Your task is to copy exactly the lines from the line containing "Image resolution: width=1543" through the end of the listing below, with pictures left out.

++++++

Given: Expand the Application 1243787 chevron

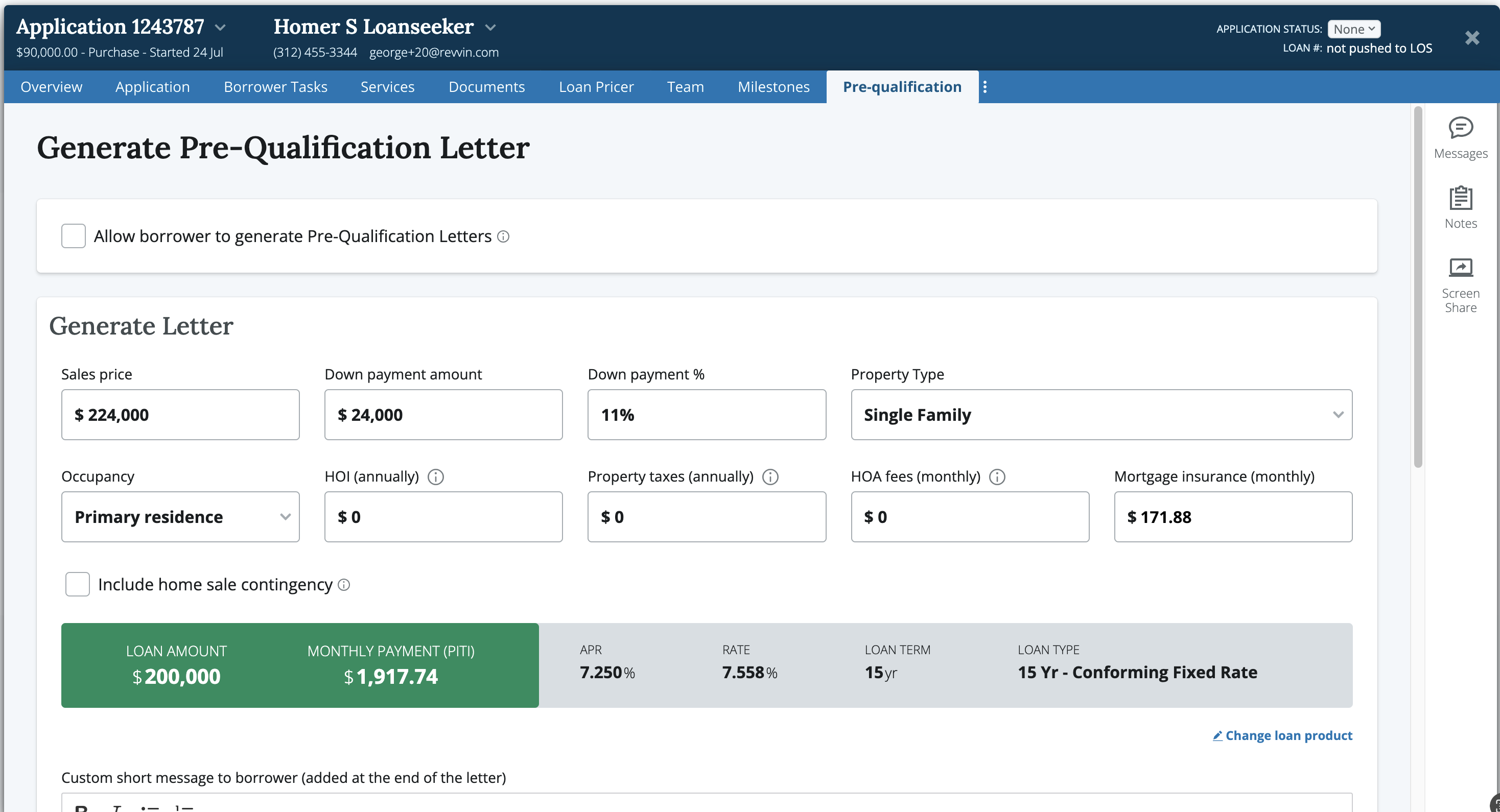Looking at the screenshot, I should coord(220,28).
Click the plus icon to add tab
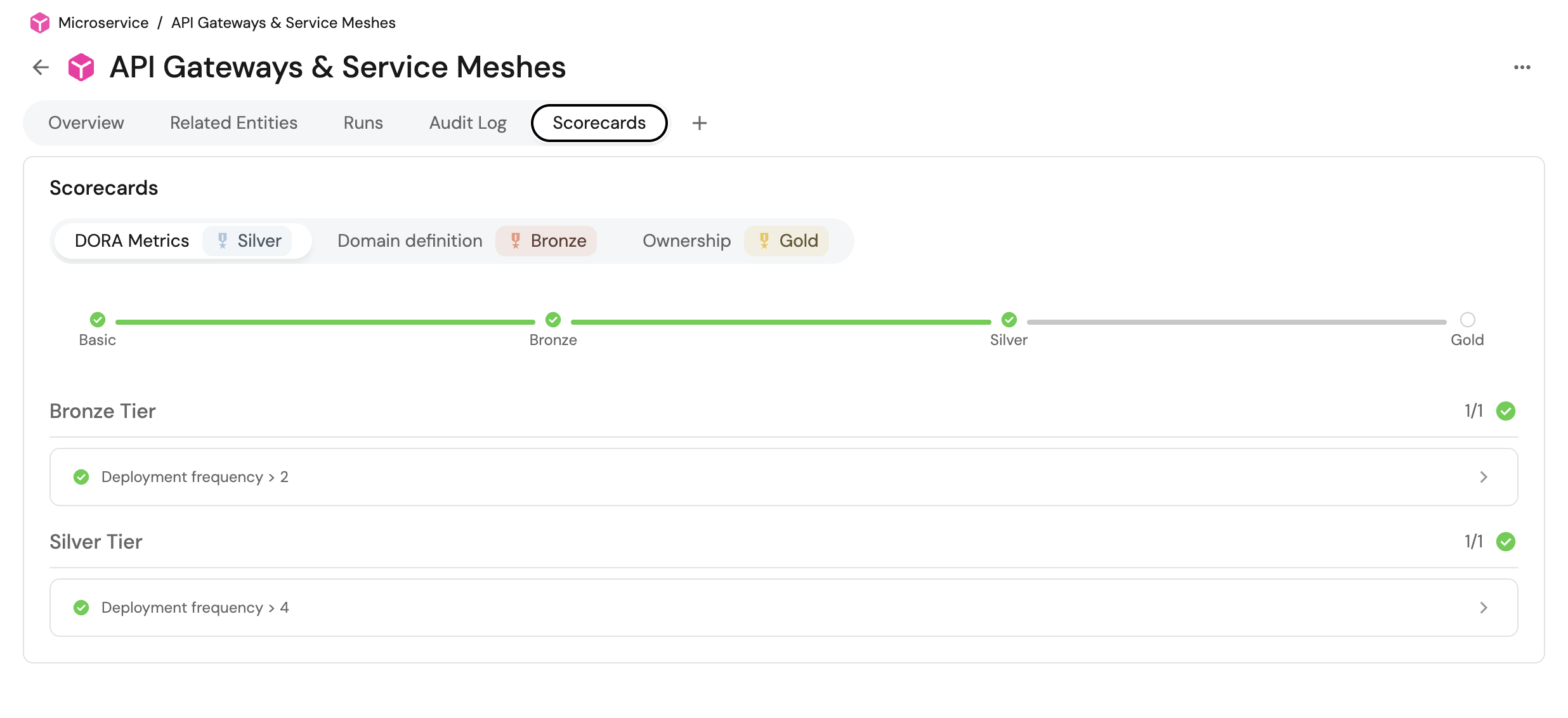Screen dimensions: 1568x718 tap(699, 123)
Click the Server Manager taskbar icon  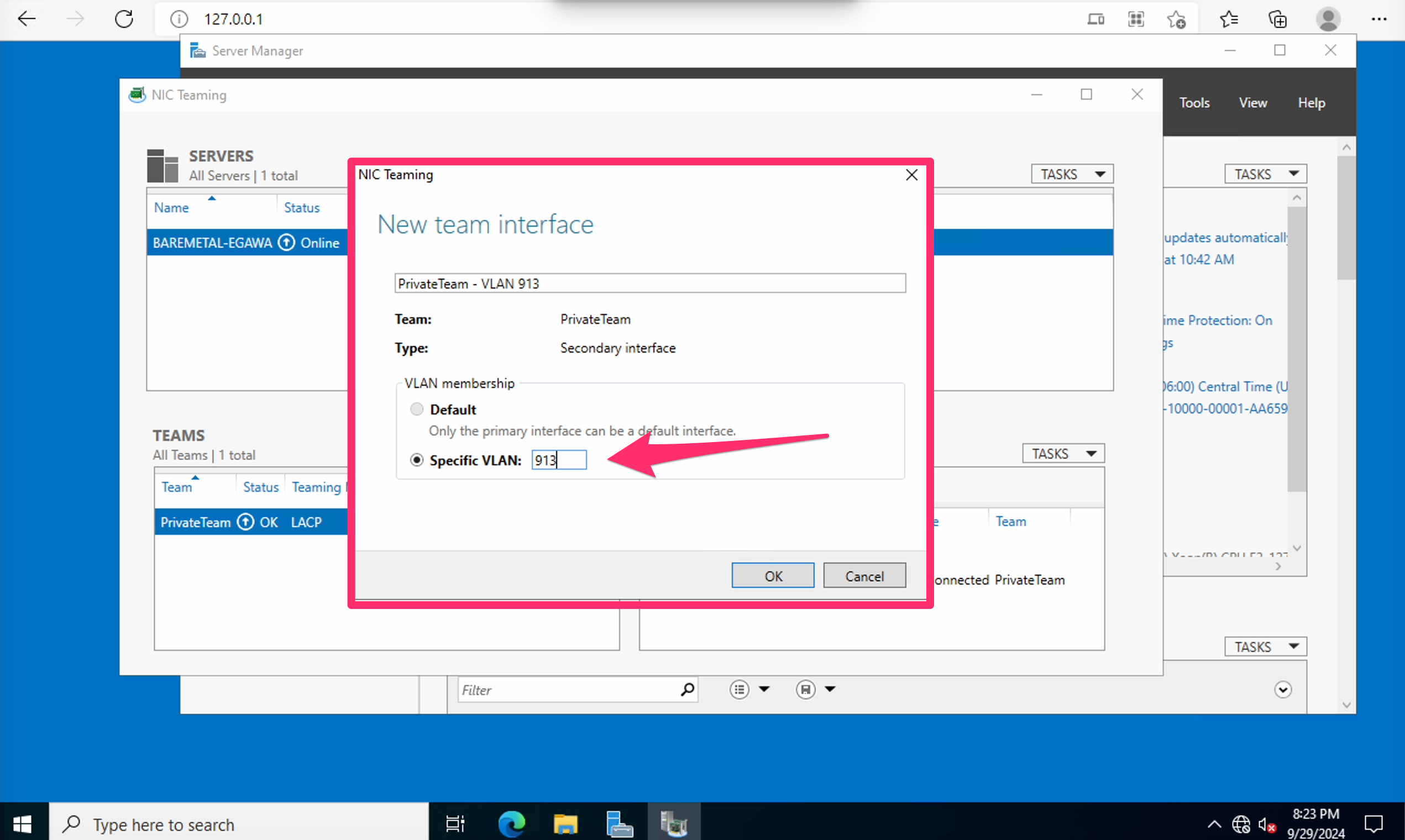tap(619, 823)
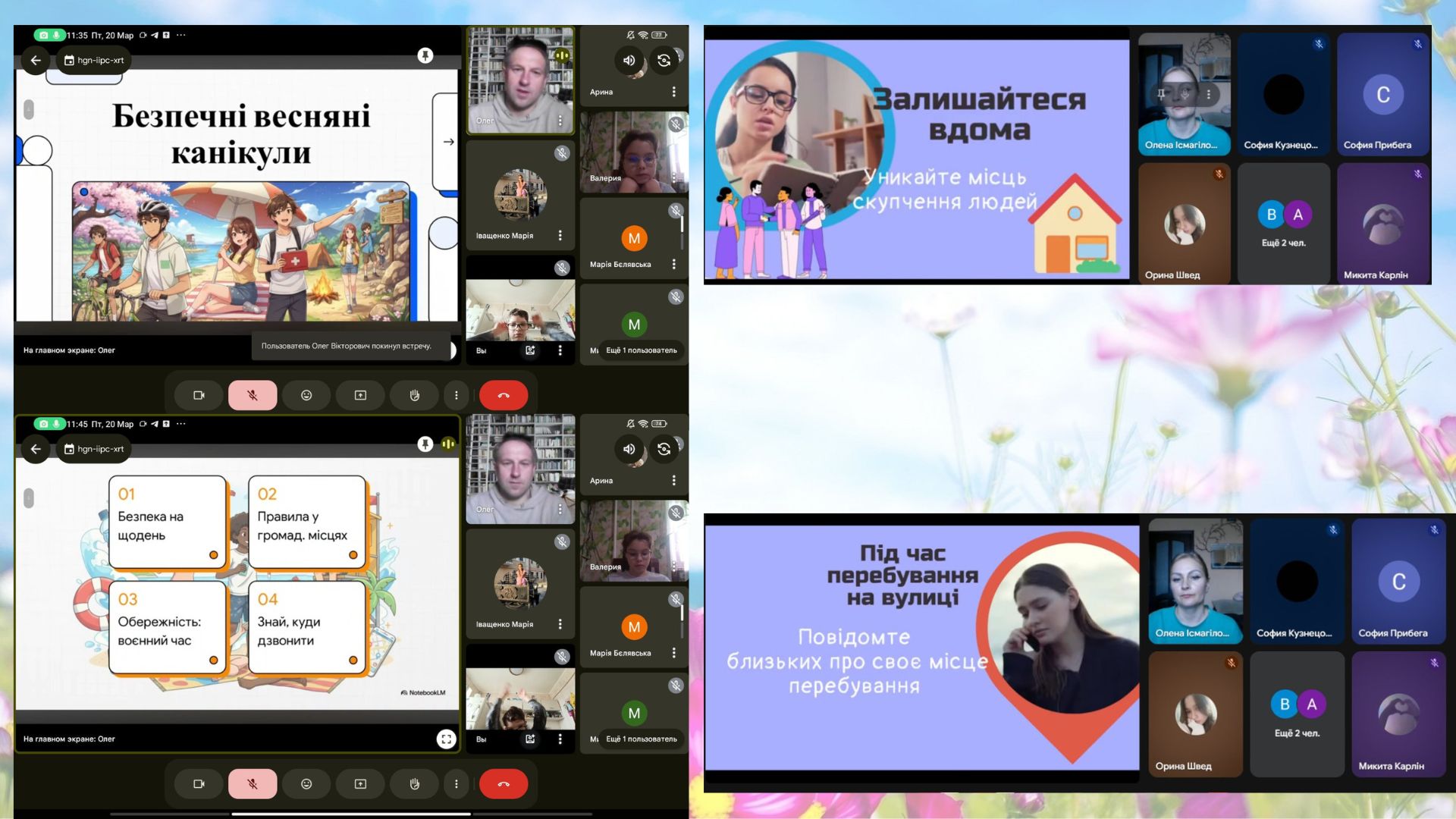
Task: End the call in the 11:35 meeting
Action: click(504, 395)
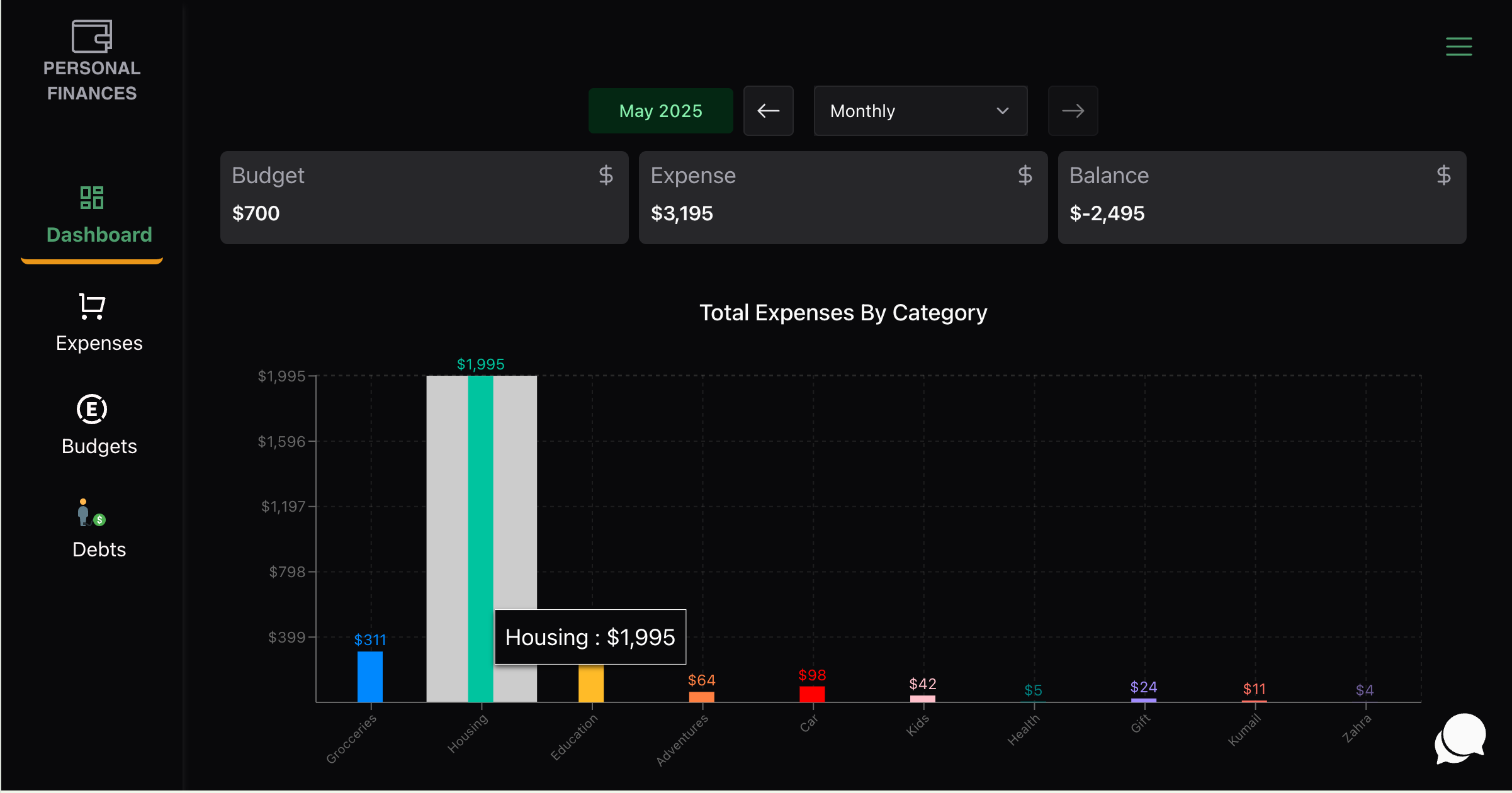The image size is (1512, 793).
Task: Click the Housing : $1,995 tooltip
Action: 589,636
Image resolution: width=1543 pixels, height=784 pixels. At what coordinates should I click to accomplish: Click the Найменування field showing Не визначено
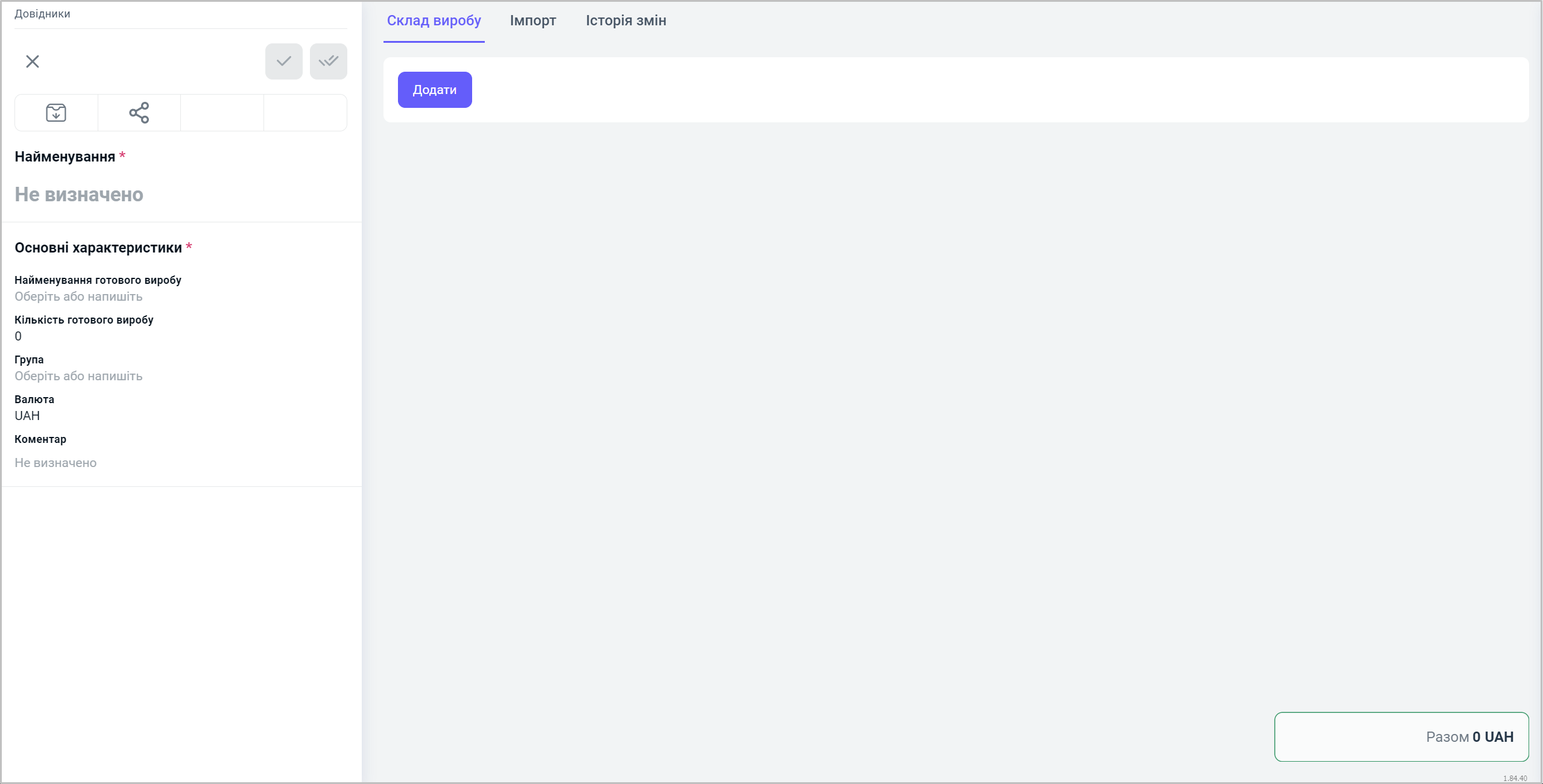(79, 195)
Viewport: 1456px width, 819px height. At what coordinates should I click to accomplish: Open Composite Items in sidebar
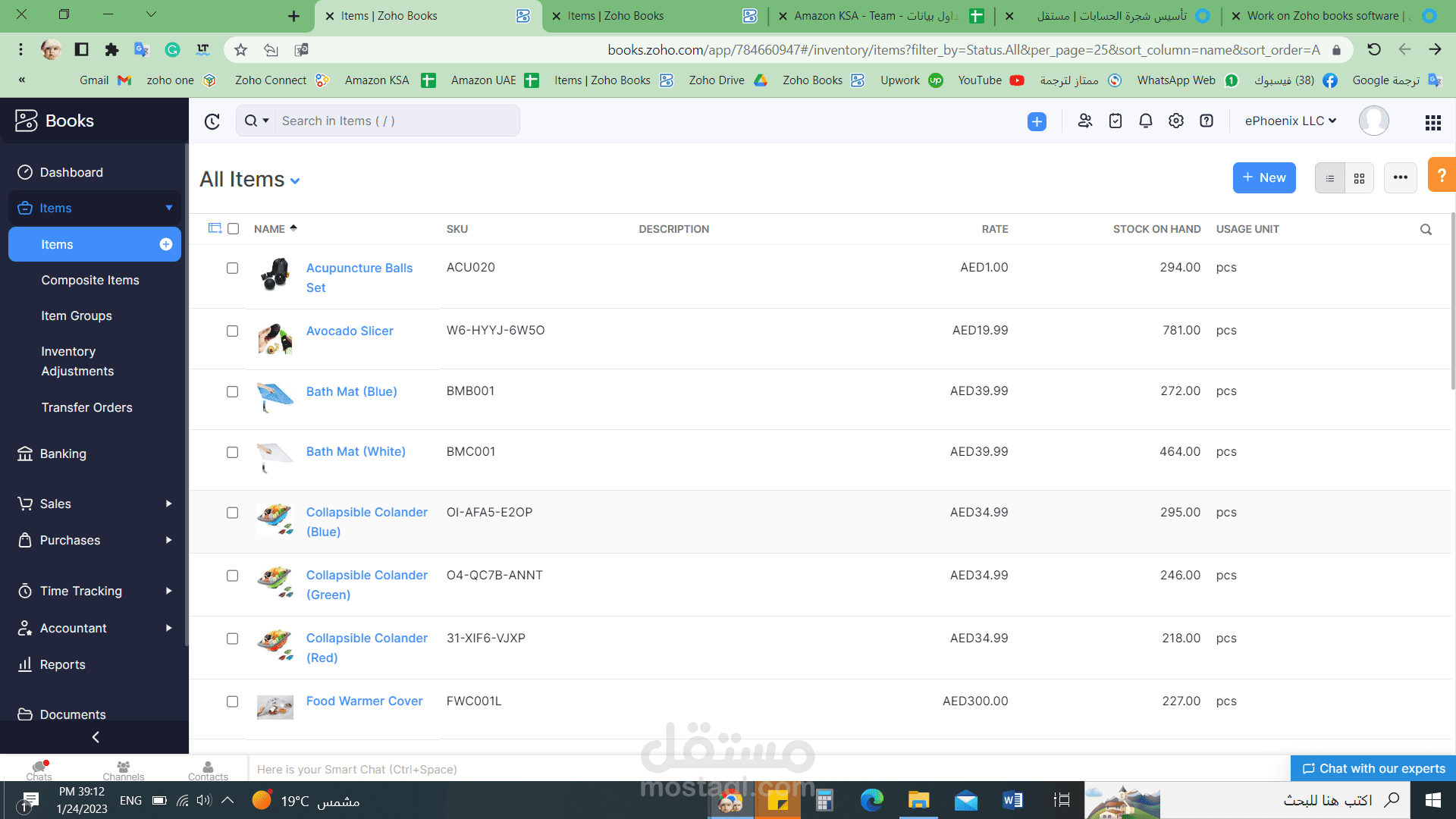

++++++

→ **Written response**:
Image resolution: width=1543 pixels, height=784 pixels. At what coordinates should I click to accomplish: Click the Найменування field showing Не визначено
(79, 195)
Viewport: 1456px width, 819px height. At what coordinates should I click to accomplish: Open Composite Items in sidebar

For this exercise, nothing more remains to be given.